● **What needs to be done**
Could you copy out, word for word, the rows from the line containing "Open the shopping" through the line containing "click(720, 65)", with both of those lines included?
═══ Source records ═══
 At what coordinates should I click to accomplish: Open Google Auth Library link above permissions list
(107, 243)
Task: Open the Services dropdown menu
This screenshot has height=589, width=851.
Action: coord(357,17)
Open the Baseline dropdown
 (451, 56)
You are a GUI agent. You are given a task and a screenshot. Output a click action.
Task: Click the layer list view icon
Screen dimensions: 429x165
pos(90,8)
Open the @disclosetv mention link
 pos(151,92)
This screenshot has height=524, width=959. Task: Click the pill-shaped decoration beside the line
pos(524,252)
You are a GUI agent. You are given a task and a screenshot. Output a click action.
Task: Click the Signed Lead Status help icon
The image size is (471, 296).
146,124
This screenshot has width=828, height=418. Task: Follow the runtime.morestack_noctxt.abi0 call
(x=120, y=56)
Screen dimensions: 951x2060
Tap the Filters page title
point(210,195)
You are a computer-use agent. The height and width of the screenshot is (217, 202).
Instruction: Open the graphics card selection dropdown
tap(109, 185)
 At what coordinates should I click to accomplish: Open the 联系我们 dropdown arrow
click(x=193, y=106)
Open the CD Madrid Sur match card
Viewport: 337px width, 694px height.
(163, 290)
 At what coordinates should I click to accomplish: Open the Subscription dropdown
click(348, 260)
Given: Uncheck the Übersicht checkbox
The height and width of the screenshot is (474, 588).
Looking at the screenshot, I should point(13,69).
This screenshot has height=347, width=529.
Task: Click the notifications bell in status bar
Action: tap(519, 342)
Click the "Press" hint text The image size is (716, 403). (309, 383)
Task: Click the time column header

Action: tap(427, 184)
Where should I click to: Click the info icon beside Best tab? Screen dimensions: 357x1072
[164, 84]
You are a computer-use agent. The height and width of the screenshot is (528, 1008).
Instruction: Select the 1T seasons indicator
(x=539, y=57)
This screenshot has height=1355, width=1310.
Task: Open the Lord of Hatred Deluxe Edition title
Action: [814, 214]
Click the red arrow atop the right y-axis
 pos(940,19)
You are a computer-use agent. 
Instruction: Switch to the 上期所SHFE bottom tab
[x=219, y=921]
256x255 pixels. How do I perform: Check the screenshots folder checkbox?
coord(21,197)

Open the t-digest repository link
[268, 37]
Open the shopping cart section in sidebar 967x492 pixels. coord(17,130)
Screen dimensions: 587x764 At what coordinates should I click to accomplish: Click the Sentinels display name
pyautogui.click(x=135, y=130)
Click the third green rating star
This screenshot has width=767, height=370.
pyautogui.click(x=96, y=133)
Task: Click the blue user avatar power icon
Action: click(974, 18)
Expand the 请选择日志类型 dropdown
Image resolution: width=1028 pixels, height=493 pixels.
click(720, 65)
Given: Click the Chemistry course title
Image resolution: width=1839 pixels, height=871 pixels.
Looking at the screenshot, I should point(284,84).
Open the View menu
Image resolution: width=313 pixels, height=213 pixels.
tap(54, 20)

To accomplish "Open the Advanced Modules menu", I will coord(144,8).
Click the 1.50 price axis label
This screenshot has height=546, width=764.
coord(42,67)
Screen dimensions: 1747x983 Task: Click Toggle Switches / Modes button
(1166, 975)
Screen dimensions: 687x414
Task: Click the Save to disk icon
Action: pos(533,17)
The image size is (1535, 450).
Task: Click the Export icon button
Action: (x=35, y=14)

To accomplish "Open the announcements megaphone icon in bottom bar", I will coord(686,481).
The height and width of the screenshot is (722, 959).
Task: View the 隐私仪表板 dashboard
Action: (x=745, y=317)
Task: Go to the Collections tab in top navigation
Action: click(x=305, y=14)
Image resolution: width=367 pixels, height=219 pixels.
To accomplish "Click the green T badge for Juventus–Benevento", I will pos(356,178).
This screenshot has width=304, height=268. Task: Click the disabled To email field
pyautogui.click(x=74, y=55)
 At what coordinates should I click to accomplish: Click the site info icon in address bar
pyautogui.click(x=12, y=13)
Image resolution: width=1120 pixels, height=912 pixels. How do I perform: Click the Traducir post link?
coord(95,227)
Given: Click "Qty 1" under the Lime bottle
═══
● **Finished exercise**
Open the shopping cart section in sidebar 967x492 pixels. coord(17,130)
Screen dimensions: 587x764 At what coordinates should I click to accomplish: Click the Sentinels display name
pyautogui.click(x=135, y=130)
Click the third green rating star
This screenshot has width=767, height=370.
pyautogui.click(x=96, y=133)
Task: Click the blue user avatar power icon
Action: click(974, 18)
Expand the 请选择日志类型 dropdown
Image resolution: width=1028 pixels, height=493 pixels.
click(720, 65)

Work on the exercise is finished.